Selon Bruxelles, ce retard est nécessaire car la plateforme numérique, par laquelle devront être traitées des millions de déclarations, ne fonctionne pas encore correctement. Sans ce système, les douanes et les entreprises ne pourraient pas opérer conformément aux exigences de la loi.
Les organisations environnementales réagissent avec colère. Elles estiment que Bruxelles cède à nouveau aux intérêts économiques et craignent que les forêts mondiales soient menacées encore plus longtemps. Selon elles, cette décision sape la confiance des consommateurs qui comptent sur le fait que leurs achats quotidiens ne contribuent pas à la déforestation.
Au Parlement européen également, le clivage est important. Les groupes conservateurs estiment que ce report permet de rendre les règles plus applicables. D'autres y voient une preuve de faible volonté et craignent que les accords essentiels en matière de politique naturelle et climatique ne soient davantage affaiblis.
En revanche, les organisations agricoles et forestières se disent soulagées. Elles jugent les règles actuelles trop complexes et contraignantes à mettre en œuvre. Selon elles, moins d'obligations administratives et des accords plus clairs aideraient à rendre la loi pratiquement applicable.
Ce n’est pas la première fois que l’entrée en vigueur est repoussée. L'an dernier déjà, la loi avait été reportée d'un an, invoquant le besoin d'un délai supplémentaire pour la préparation des entreprises. Cette fois, la raison est principalement technique : le logiciel chargé de gérer toutes les données n'est pas encore capable de traiter leur volume.
La pression politique monte aussi.
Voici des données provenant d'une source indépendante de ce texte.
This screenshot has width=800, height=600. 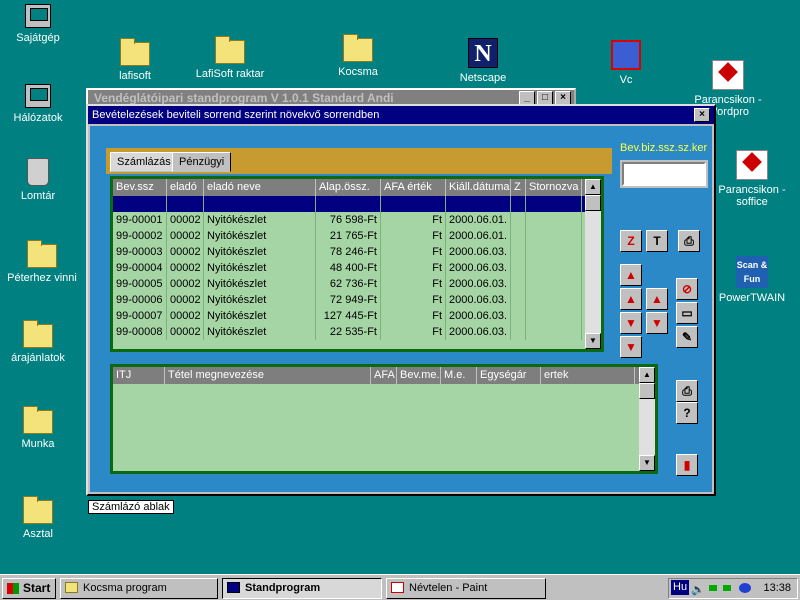 What do you see at coordinates (631, 347) in the screenshot?
I see `move-last-icon: ▼` at bounding box center [631, 347].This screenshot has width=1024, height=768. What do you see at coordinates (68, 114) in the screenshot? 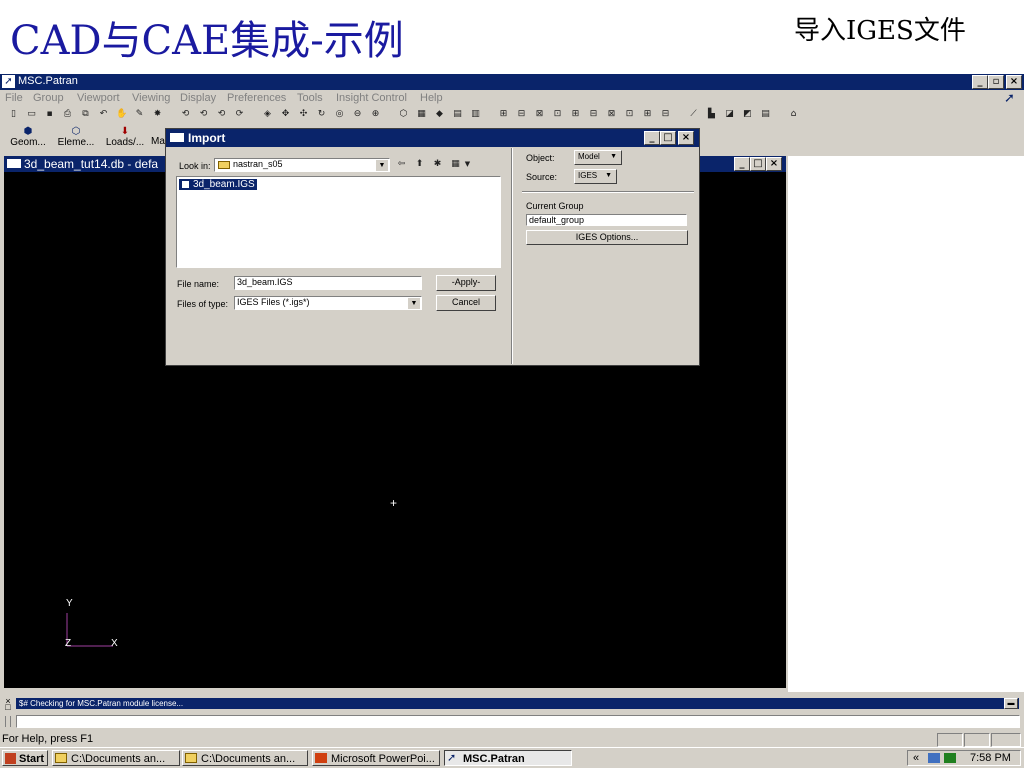
I see `print-icon: ⎙` at bounding box center [68, 114].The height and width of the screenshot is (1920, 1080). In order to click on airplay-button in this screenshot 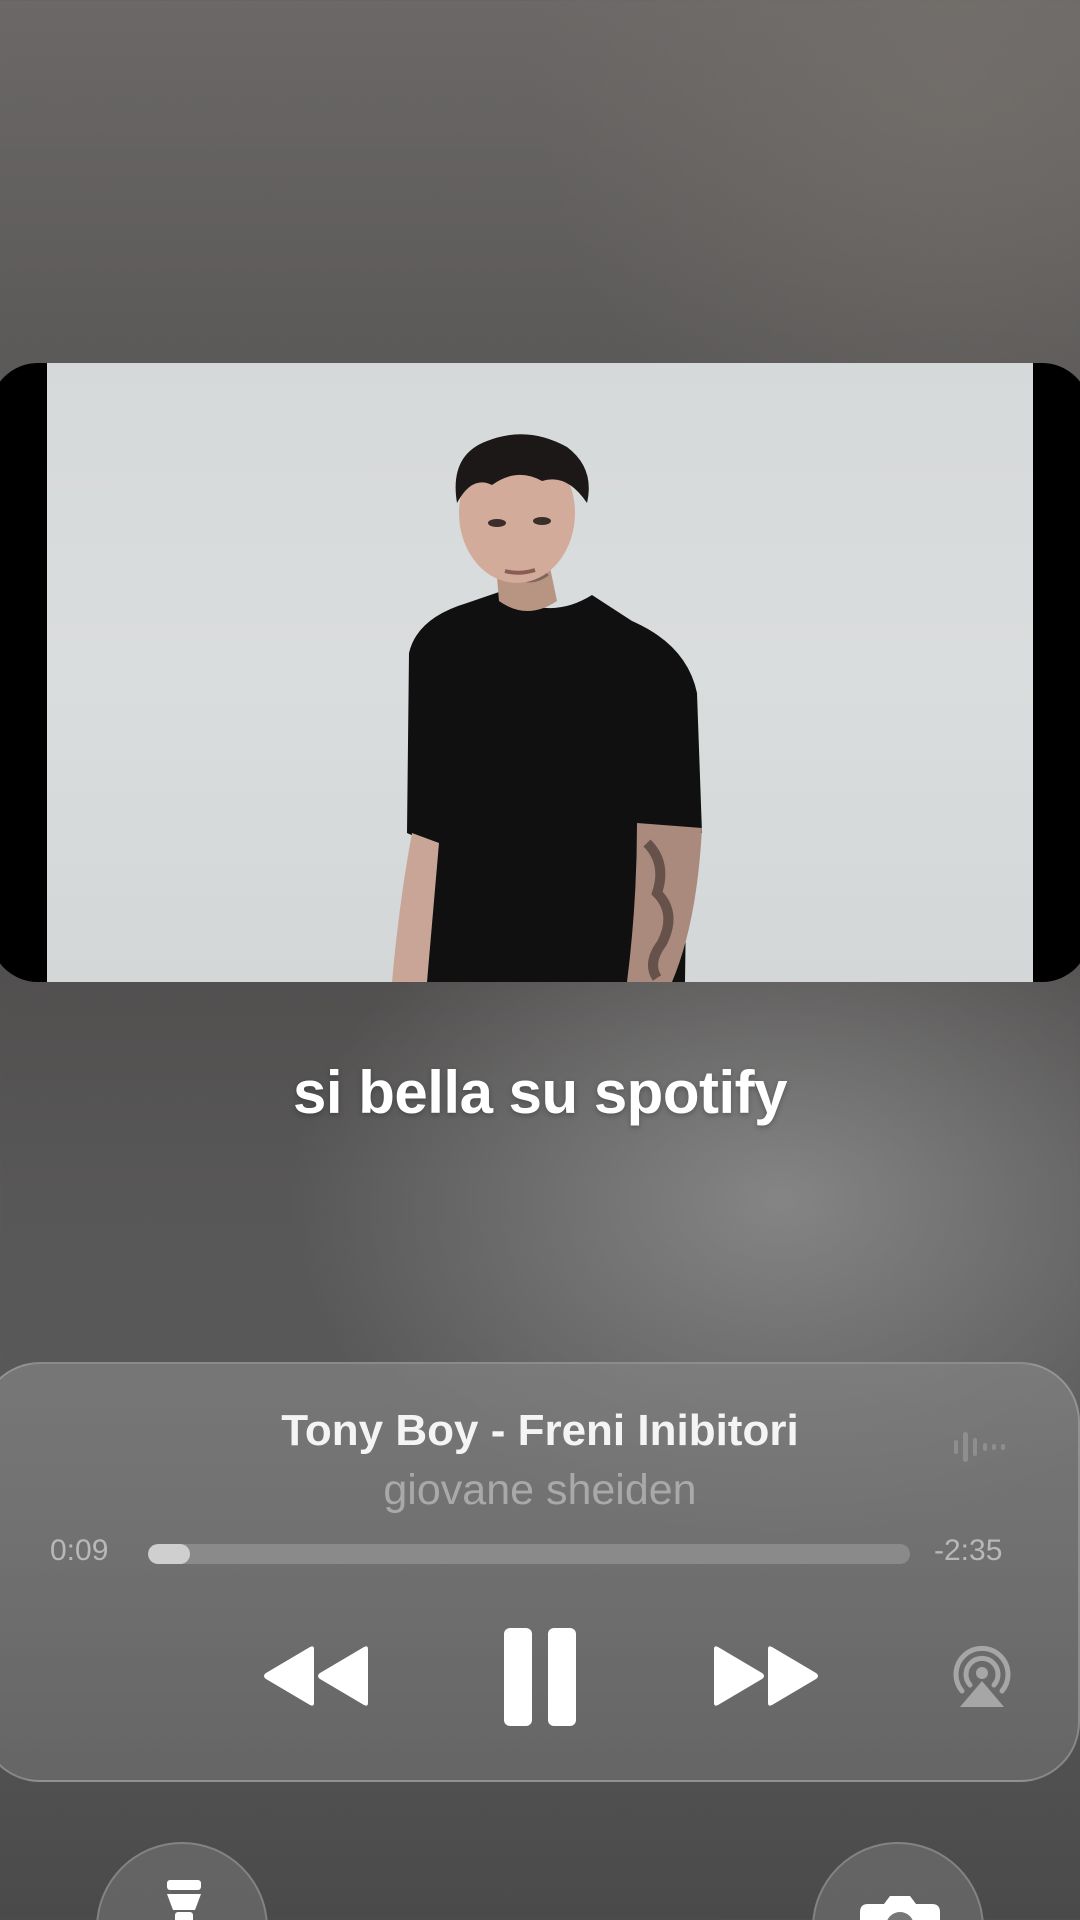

L'été dernier, dix-huit pays de l'UE ont déjà demandé une simplification des règles. Ils estiment que Bruxelles demande trop aux entreprises et plaident pour une approche moins stricte.
La proposition de report de la loi est désormais soumise aux États membres et au Parlement européen. Il faudra alors voir si les dirigeants politiques choisissent une mise en œuvre rapide ou un nouveau retard.